*Your goal*.
Find the line with "The height and width of the screenshot is (589, 792)." in the entries below, then reproduce it and every line after it down to and including the line with "The image size is (500, 365).", exactly.

[[ Material for this task, beginning ]]

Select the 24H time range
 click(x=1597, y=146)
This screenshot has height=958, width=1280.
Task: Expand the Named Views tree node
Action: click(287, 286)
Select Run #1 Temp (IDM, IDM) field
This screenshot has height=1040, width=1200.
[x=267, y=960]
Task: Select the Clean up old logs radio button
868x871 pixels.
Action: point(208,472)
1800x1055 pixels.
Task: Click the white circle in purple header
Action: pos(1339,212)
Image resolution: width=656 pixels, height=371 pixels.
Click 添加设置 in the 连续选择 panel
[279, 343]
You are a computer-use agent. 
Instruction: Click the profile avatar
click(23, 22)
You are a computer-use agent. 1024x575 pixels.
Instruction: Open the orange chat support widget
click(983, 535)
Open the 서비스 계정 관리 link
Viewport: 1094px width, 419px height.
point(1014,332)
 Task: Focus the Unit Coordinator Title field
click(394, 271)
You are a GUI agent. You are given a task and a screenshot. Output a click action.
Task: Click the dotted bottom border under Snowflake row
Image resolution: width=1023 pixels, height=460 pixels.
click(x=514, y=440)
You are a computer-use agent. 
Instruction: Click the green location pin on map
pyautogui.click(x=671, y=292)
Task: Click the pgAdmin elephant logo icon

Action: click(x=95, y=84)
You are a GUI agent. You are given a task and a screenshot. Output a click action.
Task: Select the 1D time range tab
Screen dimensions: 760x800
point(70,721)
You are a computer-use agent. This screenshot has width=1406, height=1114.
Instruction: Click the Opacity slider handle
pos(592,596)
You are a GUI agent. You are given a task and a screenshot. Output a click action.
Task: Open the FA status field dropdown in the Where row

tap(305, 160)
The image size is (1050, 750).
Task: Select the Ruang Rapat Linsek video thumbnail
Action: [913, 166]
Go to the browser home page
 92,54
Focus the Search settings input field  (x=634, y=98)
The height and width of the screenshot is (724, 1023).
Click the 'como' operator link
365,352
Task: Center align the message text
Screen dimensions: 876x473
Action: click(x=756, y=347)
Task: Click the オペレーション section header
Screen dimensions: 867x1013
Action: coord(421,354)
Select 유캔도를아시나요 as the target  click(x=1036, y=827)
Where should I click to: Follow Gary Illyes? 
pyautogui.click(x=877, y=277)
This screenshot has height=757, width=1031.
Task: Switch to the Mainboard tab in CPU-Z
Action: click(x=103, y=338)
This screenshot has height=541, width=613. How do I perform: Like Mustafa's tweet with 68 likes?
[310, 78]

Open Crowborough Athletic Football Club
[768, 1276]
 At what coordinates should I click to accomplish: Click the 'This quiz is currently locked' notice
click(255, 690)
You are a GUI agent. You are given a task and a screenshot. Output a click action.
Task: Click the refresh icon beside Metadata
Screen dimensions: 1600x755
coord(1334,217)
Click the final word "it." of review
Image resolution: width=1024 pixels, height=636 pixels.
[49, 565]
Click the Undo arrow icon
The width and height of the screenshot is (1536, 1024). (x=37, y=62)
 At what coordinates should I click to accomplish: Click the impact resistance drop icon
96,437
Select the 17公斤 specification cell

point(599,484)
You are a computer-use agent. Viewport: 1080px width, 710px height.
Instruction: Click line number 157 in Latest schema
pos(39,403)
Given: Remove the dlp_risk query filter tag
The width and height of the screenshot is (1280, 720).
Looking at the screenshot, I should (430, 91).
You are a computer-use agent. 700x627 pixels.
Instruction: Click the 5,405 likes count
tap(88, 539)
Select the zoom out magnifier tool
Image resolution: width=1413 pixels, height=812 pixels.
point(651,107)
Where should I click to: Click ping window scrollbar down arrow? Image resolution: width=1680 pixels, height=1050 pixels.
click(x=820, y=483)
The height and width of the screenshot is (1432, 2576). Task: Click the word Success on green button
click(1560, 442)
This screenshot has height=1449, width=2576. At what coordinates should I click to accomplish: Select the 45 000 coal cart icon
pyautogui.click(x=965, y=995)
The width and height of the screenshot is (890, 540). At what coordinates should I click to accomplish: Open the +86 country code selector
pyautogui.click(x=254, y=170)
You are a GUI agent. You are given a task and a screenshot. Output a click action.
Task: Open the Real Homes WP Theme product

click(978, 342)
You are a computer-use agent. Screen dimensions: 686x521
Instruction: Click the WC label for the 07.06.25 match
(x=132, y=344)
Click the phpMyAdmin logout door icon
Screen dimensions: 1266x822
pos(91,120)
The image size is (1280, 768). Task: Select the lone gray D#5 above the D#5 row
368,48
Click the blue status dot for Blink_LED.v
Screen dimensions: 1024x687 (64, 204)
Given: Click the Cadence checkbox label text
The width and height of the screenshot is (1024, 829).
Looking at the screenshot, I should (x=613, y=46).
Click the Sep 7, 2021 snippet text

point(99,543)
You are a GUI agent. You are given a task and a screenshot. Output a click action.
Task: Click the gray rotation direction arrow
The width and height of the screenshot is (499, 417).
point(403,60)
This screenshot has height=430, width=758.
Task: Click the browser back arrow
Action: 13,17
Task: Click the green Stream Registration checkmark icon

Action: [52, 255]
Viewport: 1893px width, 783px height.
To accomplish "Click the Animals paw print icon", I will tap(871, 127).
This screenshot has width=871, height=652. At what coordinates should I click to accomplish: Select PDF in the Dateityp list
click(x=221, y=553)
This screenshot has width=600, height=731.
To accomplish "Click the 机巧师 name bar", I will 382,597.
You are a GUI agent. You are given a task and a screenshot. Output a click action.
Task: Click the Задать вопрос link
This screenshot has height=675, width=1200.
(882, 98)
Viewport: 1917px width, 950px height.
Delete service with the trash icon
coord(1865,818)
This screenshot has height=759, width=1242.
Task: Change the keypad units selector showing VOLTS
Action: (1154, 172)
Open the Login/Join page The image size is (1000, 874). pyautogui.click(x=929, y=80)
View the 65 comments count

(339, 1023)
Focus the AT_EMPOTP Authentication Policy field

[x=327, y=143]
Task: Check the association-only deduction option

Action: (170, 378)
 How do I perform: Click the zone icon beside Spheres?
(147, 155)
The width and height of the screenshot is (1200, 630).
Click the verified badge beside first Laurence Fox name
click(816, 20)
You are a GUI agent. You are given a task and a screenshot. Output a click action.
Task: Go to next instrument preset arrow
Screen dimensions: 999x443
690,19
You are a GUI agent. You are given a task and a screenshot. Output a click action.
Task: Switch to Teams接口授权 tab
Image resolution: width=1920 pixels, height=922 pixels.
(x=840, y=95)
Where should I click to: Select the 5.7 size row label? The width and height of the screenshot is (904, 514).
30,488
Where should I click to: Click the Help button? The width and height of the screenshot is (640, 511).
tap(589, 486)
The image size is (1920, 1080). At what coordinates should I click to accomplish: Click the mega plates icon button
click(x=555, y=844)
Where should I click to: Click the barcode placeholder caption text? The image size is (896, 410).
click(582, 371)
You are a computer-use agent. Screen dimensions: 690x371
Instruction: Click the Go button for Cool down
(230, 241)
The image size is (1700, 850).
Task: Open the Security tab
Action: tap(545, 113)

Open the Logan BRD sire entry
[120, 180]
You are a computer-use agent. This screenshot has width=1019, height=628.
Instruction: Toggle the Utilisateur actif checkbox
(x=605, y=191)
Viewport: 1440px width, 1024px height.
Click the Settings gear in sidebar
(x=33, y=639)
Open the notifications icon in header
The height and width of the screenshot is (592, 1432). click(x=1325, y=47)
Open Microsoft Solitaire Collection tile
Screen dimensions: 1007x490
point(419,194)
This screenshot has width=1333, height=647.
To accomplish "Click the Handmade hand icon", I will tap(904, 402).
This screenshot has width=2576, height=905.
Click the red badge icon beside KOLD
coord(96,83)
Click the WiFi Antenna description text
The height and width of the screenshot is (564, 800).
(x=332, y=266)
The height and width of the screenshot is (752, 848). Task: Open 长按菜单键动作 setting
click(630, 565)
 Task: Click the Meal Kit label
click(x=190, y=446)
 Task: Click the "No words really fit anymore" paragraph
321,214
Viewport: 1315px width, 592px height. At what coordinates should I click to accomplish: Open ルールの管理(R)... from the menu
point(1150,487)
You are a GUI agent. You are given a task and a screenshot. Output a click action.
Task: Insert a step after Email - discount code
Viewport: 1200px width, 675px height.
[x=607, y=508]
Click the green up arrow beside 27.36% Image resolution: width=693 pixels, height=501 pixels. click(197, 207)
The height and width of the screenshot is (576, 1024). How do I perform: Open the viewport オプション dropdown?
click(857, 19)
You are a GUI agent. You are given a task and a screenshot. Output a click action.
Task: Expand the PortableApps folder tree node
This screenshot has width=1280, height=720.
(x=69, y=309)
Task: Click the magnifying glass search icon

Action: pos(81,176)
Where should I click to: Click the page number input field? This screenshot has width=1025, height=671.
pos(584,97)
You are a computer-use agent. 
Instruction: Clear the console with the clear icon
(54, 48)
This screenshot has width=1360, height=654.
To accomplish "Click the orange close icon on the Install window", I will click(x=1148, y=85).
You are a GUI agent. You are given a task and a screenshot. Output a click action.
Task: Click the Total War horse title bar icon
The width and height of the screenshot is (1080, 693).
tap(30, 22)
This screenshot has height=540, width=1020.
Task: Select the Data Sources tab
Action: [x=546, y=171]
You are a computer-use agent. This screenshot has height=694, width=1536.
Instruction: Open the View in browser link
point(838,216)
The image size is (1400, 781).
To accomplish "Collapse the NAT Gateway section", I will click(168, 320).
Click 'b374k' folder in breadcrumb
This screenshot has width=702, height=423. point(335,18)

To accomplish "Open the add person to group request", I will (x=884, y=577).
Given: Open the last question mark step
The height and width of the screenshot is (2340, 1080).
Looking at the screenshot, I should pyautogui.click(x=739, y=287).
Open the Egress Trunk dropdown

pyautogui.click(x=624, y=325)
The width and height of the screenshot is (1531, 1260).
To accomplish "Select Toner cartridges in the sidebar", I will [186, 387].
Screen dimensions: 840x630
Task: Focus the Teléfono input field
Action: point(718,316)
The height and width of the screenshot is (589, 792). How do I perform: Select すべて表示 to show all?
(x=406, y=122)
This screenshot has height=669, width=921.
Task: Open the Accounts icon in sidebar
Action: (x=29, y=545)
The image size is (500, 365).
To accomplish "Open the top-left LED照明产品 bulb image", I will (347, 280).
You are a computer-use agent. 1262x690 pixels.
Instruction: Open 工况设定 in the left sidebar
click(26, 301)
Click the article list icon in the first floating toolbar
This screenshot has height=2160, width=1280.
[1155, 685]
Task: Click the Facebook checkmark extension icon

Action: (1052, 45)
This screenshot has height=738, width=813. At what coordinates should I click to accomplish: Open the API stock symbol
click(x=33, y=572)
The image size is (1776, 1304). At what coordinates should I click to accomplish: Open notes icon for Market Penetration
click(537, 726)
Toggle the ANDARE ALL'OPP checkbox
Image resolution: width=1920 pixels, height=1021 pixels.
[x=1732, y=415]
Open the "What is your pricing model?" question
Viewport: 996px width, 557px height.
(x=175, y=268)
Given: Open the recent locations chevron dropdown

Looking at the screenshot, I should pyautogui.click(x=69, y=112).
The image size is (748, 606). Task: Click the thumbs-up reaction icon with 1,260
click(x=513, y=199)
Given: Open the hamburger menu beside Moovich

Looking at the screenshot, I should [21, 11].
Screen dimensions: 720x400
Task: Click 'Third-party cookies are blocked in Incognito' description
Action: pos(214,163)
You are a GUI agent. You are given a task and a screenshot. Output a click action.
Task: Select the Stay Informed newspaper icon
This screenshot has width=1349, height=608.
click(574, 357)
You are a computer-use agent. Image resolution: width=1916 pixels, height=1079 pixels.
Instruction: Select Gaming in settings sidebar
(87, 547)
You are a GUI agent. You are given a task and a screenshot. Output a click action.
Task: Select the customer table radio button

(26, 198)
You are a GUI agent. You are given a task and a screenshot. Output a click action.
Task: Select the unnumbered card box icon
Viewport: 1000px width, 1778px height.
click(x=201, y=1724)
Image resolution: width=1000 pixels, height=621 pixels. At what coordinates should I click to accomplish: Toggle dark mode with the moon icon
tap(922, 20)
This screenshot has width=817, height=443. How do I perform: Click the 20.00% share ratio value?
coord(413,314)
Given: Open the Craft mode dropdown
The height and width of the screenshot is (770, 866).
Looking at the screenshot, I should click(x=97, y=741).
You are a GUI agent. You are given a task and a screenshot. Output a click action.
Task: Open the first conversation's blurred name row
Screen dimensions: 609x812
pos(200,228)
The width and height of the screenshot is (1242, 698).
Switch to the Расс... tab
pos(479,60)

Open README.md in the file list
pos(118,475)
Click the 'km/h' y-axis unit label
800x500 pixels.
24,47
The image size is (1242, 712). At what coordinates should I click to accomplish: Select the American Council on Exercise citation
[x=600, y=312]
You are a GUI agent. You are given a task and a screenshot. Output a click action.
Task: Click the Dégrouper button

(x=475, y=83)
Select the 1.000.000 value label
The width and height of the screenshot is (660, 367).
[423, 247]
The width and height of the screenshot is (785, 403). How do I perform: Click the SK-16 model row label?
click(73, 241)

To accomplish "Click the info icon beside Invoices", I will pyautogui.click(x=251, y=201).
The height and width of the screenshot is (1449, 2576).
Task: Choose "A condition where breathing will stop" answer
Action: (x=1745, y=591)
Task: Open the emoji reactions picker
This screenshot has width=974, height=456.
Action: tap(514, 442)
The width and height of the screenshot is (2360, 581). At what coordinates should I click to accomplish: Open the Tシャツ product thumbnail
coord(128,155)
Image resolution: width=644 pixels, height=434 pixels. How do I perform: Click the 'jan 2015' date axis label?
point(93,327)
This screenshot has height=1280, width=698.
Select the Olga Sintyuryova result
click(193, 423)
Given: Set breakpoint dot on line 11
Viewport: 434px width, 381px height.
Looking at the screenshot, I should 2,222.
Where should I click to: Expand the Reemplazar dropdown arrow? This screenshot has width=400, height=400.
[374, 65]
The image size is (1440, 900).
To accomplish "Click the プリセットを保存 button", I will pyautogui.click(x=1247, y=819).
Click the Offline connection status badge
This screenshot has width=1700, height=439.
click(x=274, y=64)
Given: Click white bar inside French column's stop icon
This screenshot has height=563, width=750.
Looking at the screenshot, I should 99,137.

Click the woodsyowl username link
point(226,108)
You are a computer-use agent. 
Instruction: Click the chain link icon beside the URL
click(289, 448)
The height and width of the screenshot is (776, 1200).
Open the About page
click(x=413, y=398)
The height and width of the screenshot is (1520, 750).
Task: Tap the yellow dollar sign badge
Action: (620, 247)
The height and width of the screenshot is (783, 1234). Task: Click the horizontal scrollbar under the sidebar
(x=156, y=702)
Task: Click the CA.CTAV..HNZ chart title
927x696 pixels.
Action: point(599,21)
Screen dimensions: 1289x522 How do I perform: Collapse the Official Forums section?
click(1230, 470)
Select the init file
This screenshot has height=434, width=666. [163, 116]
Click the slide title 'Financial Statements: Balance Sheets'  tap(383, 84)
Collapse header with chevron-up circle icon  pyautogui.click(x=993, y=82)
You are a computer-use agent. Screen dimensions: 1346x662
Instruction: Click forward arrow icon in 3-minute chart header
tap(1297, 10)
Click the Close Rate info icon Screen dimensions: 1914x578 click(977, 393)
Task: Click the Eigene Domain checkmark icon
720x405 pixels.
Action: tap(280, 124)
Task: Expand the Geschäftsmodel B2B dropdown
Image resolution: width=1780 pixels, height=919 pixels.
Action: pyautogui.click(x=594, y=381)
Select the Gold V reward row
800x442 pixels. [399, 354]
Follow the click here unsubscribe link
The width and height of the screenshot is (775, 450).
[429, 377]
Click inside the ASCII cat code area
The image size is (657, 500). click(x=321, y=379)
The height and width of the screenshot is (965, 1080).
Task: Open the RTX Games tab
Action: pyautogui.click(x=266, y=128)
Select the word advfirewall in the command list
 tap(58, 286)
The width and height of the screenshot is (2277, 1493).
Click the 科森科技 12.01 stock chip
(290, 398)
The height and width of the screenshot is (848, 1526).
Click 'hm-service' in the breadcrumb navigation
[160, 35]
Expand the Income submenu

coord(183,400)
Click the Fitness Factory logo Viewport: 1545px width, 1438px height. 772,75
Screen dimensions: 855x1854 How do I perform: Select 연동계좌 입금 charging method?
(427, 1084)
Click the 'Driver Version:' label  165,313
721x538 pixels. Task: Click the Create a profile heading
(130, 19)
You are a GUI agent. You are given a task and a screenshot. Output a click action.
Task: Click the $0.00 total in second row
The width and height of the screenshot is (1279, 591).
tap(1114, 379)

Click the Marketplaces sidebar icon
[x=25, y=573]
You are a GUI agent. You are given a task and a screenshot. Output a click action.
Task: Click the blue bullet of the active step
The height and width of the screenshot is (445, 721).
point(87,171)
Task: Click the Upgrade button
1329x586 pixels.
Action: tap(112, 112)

[[ Material for this task, end ]]

*Exercise output*.
The height and width of the screenshot is (589, 792). How do I perform: Select すべて表示 to show all?
(x=406, y=122)
This screenshot has height=669, width=921.
Task: Open the Accounts icon in sidebar
Action: (x=29, y=545)
The image size is (500, 365).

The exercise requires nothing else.